When I read a good sewing tip, I usually set it aside so I can share it with all of you. Recently I read a series of tips and I want to highlight the best ones.
I have never been a big fan of making a muslin for everything I make so here is an idea. If there is a lining involved, use the lining as you would the muslin. Cut the lining first and be sure and make the seams very generous. Machine-baste the pieces together and fit this garment, making changes directly to the lining. Transfer these changes to the pattern.
How about the inconvenience of pressing ribbon? Don’t go to the iron but turn to the table lamp next to you. Run the ribbon over any 60-watt to 100-watt bulb. Be sure and dust the bulb first.
A press cloth is usually made of fabric that you can’t see through which does present problems. Solve this by using silk organza as a press cloth. You can see through it, and it can be used dry or dampened on wool, silk, or synthetic settings. Pink the edges so they won’t ravel.

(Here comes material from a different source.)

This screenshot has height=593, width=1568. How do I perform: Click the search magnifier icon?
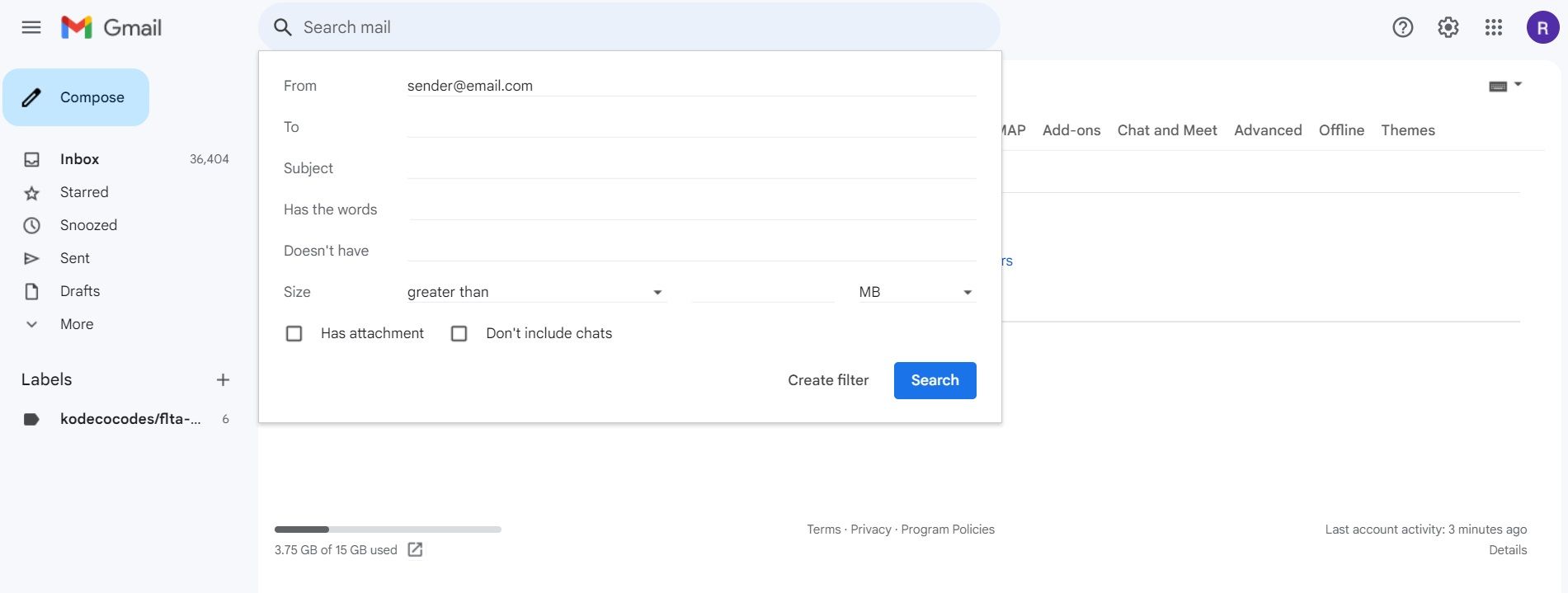[283, 27]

Many times I have pricked my finger while sewing and as a result got a drop of blood on the fabric. (This is really upsetting if it is a wedding dress). Here’s how to get it out. Take a length of white cotton thread, ball it up, put it on your tongue and soak it with saliva. Take the wet thread and rub it over the fresh bloodstain for a few seconds.
Why does this work? Because an enzyme in saliva loosens the blood allowing the thread to pick it up from the fibers.
Are you tired of buying pattern weights? Use old hockey pucks and tuna cans.
To avoid slitting that perfect machine buttonhole too far, place a straight pin at each end of the buttonhole, inside the bar-tacks. Accidents won’t happen this way.